Could you give the number of lines in the entries below that contain the word "Seguici"? Only the number is wanted.

═══ Data to process

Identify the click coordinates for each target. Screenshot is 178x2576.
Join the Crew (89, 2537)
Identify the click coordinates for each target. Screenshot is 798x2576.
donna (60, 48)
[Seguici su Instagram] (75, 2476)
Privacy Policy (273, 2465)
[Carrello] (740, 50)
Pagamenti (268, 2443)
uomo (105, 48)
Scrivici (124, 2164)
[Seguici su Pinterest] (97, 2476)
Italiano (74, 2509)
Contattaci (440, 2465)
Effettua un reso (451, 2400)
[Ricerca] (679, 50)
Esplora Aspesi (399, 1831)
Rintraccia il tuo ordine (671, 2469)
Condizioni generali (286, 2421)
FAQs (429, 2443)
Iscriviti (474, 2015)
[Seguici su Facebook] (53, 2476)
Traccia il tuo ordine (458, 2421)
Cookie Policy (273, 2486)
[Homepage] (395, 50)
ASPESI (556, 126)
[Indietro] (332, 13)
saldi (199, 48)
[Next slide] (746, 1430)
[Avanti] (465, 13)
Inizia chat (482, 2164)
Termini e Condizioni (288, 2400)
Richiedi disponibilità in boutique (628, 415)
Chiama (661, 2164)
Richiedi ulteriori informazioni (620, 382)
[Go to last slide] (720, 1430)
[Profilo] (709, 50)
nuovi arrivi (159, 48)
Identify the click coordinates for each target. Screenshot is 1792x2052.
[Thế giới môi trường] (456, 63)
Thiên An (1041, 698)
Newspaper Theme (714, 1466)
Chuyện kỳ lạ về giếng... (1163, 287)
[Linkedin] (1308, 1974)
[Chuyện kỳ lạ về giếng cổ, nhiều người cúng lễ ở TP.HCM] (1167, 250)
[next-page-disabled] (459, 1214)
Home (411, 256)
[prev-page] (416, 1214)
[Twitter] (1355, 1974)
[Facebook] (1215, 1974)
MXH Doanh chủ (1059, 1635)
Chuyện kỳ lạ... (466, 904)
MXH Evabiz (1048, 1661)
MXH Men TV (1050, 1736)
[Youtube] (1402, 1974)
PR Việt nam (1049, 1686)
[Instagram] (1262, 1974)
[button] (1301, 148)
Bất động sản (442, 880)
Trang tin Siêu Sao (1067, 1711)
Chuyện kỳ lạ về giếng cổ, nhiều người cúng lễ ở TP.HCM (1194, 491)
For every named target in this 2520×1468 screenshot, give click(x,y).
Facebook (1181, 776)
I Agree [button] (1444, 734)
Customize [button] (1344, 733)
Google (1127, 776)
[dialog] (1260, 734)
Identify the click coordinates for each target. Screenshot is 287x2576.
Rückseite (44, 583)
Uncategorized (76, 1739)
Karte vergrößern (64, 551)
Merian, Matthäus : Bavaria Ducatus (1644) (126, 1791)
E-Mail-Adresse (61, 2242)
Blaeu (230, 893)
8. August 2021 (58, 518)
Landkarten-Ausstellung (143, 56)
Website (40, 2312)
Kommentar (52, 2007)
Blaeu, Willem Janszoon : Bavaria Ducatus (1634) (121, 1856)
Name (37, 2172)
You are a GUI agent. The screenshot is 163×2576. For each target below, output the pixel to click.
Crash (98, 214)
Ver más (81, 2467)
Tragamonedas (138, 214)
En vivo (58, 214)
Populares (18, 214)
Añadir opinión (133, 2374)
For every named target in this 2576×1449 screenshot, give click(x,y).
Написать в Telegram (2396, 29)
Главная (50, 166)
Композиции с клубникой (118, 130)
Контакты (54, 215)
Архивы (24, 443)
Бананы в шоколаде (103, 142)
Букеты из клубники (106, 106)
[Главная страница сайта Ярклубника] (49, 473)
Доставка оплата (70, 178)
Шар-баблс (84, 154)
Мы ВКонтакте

══════

_Answer for the task_:
3